TASK TO CARRY OUT:
Please copy everything from the start of the data down to the line containing "center [1202, 47].", including that line, without changing anything.

MATERIAL PROVIDED:
****************************************

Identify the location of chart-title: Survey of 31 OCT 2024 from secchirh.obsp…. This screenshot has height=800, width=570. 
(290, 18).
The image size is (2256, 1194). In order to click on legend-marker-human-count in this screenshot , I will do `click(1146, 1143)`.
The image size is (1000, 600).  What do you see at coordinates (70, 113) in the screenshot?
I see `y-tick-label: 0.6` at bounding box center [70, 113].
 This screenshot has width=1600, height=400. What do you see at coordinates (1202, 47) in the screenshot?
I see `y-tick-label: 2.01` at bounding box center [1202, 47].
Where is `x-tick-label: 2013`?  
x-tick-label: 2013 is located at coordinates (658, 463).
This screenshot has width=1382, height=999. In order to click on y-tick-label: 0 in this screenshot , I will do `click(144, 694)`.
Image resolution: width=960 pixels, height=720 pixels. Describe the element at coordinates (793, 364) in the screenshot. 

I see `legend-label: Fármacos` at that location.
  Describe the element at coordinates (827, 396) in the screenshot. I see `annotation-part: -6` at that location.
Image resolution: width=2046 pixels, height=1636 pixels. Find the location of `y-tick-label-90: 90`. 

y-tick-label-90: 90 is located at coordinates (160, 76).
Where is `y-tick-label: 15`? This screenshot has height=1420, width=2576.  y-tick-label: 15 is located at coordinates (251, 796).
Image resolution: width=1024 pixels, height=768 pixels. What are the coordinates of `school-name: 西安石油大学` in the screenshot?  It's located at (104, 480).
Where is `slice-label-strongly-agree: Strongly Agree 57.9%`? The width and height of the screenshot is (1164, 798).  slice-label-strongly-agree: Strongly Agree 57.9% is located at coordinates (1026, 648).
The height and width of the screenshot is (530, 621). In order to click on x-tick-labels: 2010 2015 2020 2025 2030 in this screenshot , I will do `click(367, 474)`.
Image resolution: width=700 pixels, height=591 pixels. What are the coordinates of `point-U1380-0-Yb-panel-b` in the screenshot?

****************************************

YOUR SOLUTION:
Identify the location of chart-title: Survey of 31 OCT 2024 from secchirh.obsp…. This screenshot has height=800, width=570. 
(290, 18).
The image size is (2256, 1194). In order to click on legend-marker-human-count in this screenshot , I will do `click(1146, 1143)`.
The image size is (1000, 600).  What do you see at coordinates (70, 113) in the screenshot?
I see `y-tick-label: 0.6` at bounding box center [70, 113].
 This screenshot has width=1600, height=400. What do you see at coordinates (1202, 47) in the screenshot?
I see `y-tick-label: 2.01` at bounding box center [1202, 47].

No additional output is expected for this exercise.